> [Zu erledigende Aufgaben]
- 1) Extrahiere aus dem Artikel über „Blue Punisher“ alles von „Nach dem Tod“ bis hinunter zu „Zunahme des Ecstasy-Konsums.“.
- 2) Stimmen diese Aussagen mit dem Artikel über „Blue Punisher“ überein? (a) Dem LKA Sachsen wurden dieses Jahr bereits 200 der Pillen vorgelegt. (b) Die Droge wird aus natürlichen Rohstoffen gewonnen. (c) Zwei weitere Teenager liegen auf der Intensivstation. Antworte jeweils mit Ja oder Nein und zitiere die entscheidenden Worte des Artikels wörtlich.

> [Dokumenttext]
□ □ □ □

Update Sachsen
Merken

Nach dem Tod einer 13-Jährigen: Was macht die Ecstasy-Pille „Blue Punisher“ so gefährlich?

Dem LKA Sachsen sind dieses Jahr bereits 200 der Totenkopf-Pillen vorgelegt worden. Suchtberater in Sachsen beobachten eine Zunahme des Ecstasy-Konsums.

Von Kornelia Noack
 5 Min.
Teilen
Folgen
NEU!
Die Ecstasy-Pille "Blue Punisher" ist eine von vielen Partydroge - auch in Sachsen.
Die Ecstasy-Pille "Blue Punisher" ist eine von vielen Partydroge - auch in Sachsen. © Ennio Leanza/KEYSTONE/dpa

Es ist der Albtraum aller Eltern: Das eigene Kind nimmt Drogen – und stirbt daran. In Altentreptow in Mecklenburg-Vorpommern ist das am Wochenende einem erst 13-jährigen Mädchen nach dem Konsum einer Ecstasy-Pille namens „Blue Punisher“ passiert. Zwei weitere Teenager aus der Region liegen auf der Intensivstation. Die Fälle sorgen auch hier in Sachsen für Bestürzung und viele Fragezeichen. Sicher ist: Die gefährlichen, blauen Tabletten mit dem Totenkopf-Symbol sind bereits im Freistaat im Umlauf.

Was ist unter „Blue Punisher“ zu verstehen?

Bei den blauen Pillen namens „Blue Punisher“ handelt es sich um eine besonders hoch dosierte Variante von Ecstasy. Diese rein synthetische Droge wird ohne natürliche Rohstoffe im Labor hergestellt. Die Tabletten enthalten MDMA (Methylendioxymethylamphetamin) in unterschiedlicher Konzentration. Neben Streckmitteln können zudem andere psychoaktive Stoffe sowie giftige oder gesundheitlich stark bedenkliche Substanzen beigemischt sein. Nach Angaben des Bundeskriminalamts können Pillen mit „Punisher“-Logo aus unterschiedlichen Quellen stammen und eine völlig unterschiedliche Zusammensetzung haben. Bereits seit April wurde auf der offiziellen Internetseite „Drugchecking Berlin“ neben zahlreichen anderen Ecstasy-Tabletten und anderen Aufputschmitteln auch die Form einer dreieckigen blauen Tablette mit einem Totenkopf als Warnung abgebildet, bezeichnet als „hoch dosierte Ecstasy-Tablette“.

Wie sehen die "Blue Punisher"-Pillen aus?

□ □ □ □

Datensatzeinträge:
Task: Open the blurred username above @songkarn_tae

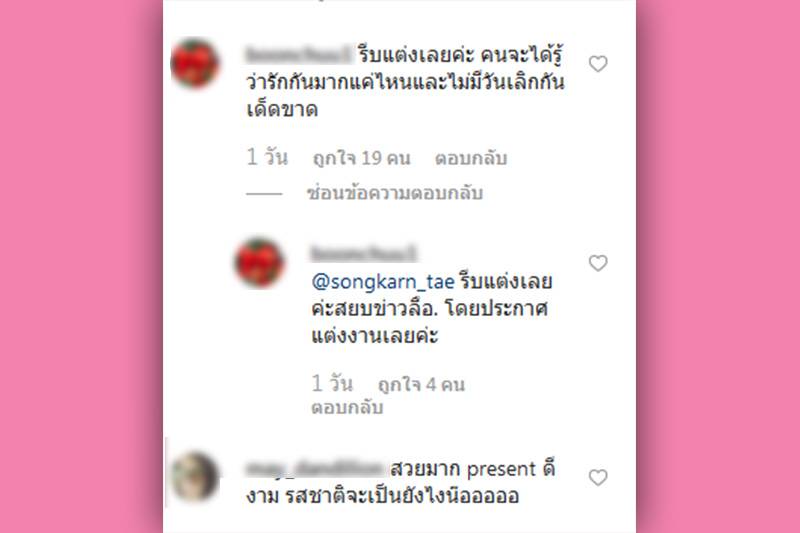Action: tap(364, 253)
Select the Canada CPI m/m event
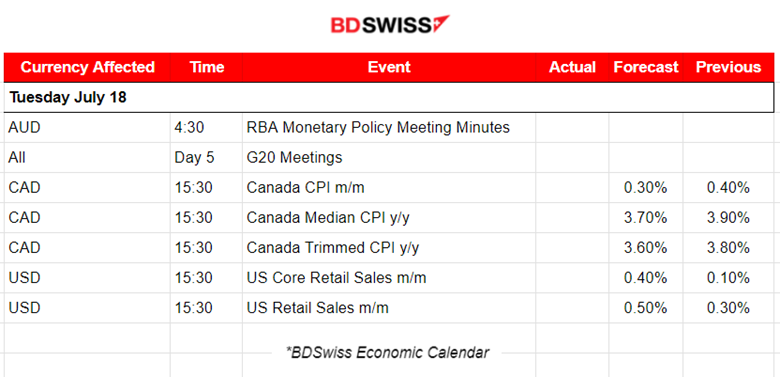The image size is (780, 377). tap(308, 188)
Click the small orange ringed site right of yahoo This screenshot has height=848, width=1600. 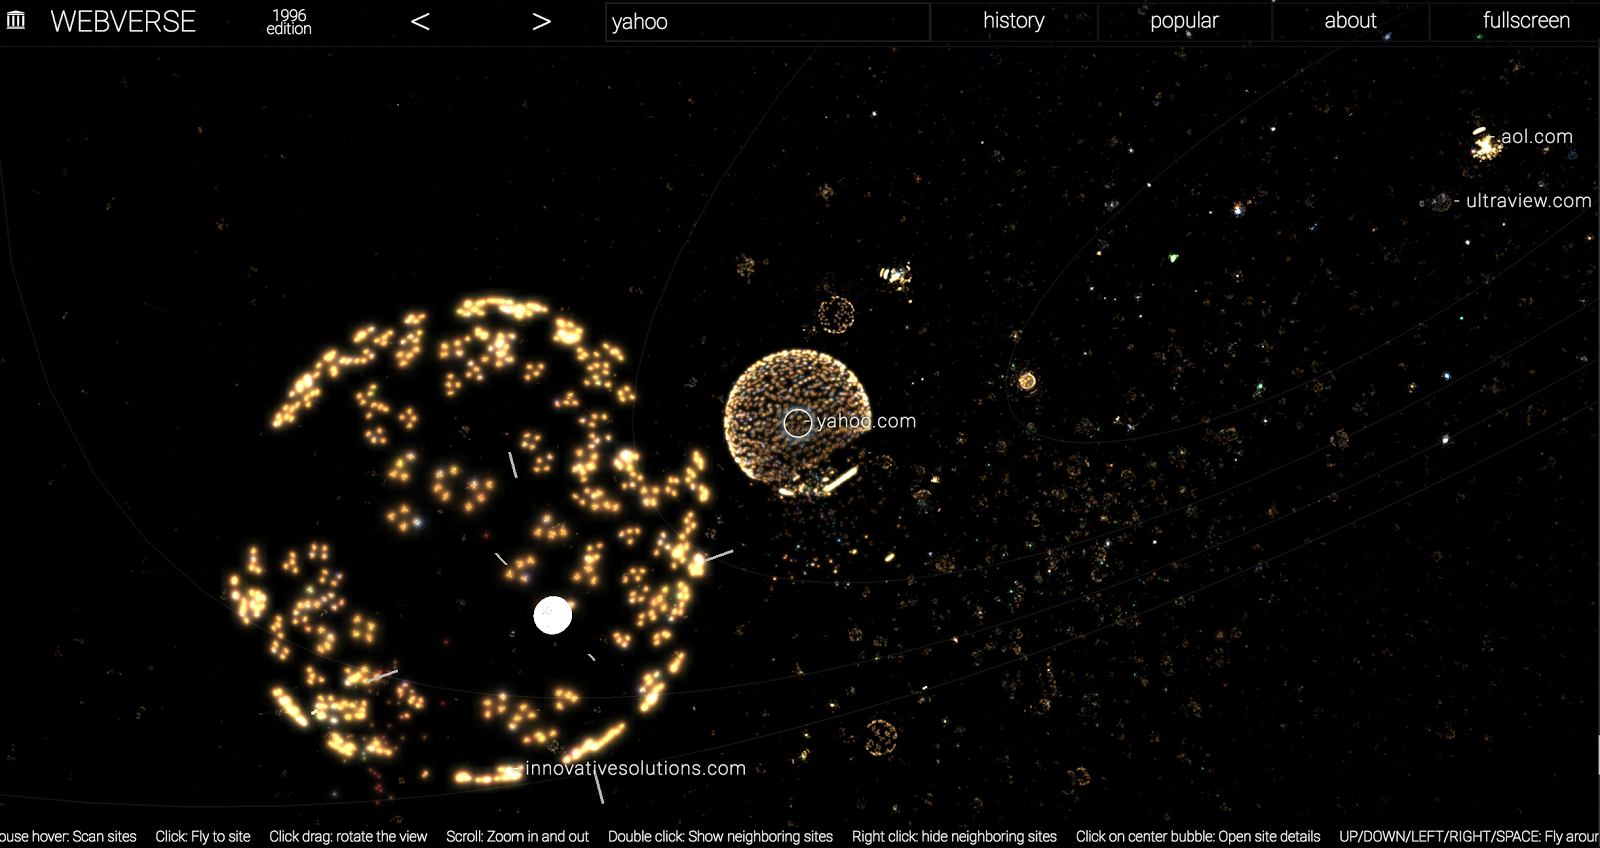[1026, 381]
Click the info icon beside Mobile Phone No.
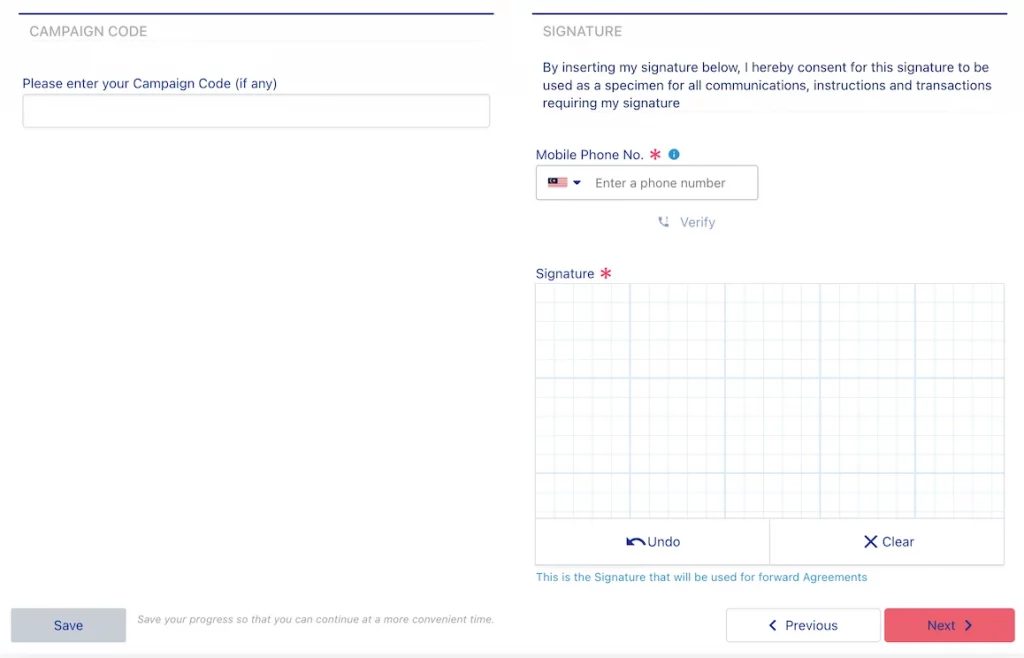Image resolution: width=1024 pixels, height=658 pixels. (674, 154)
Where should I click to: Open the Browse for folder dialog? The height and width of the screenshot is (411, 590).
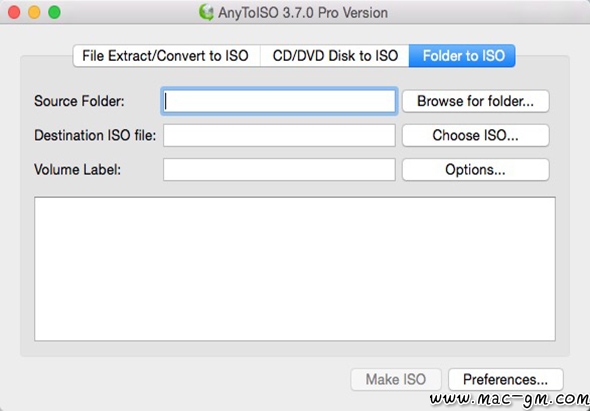[x=476, y=101]
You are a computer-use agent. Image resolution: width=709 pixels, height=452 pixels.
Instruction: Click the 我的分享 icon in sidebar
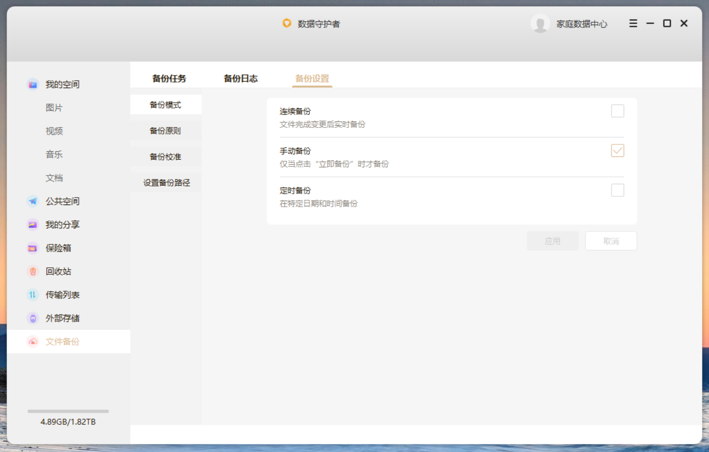33,225
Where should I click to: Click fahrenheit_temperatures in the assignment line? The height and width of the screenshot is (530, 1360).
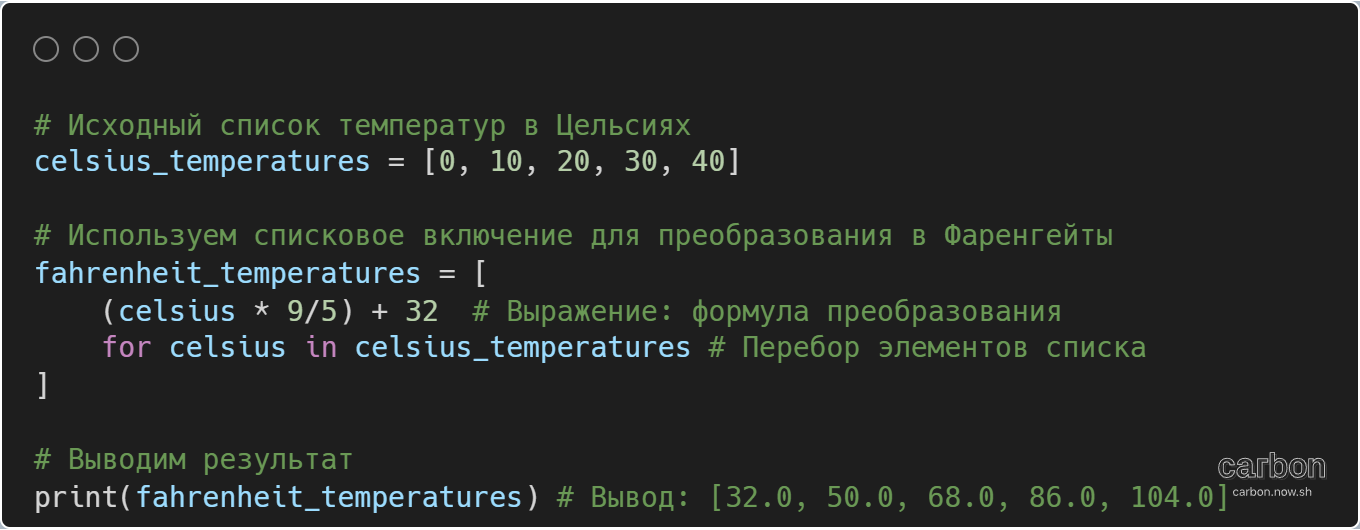coord(227,273)
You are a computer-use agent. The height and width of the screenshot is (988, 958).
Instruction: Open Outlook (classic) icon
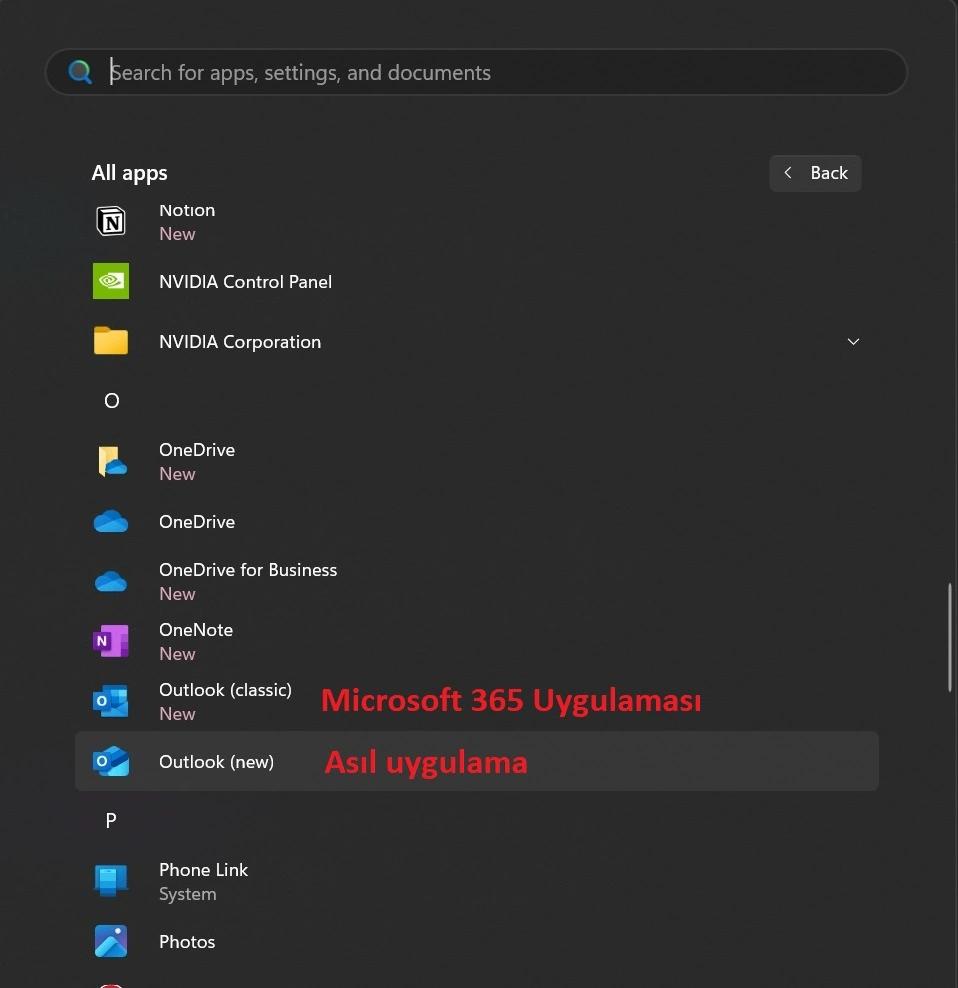pos(111,701)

□ □ □ □

> [Antworten]
- 1)
Nach dem Tod einer 13-Jährigen: Was macht die Ecstasy-Pille „Blue Punisher“ so gefährlich?

Dem LKA Sachsen sind dieses Jahr bereits 200 der Totenkopf-Pillen vorgelegt worden. Suchtberater in Sachsen beobachten eine Zunahme des Ecstasy-Konsums.

- 2)
(a) Ja: „Dem LKA Sachsen sind dieses Jahr bereits 200 der Totenkopf-Pillen vorgelegt worden.“
(b) Nein: „Diese rein synthetische Droge wird ohne natürliche Rohstoffe im Labor hergestellt.“
(c) Ja: „Zwei weitere Teenager aus der Region liegen auf der Intensivstation.“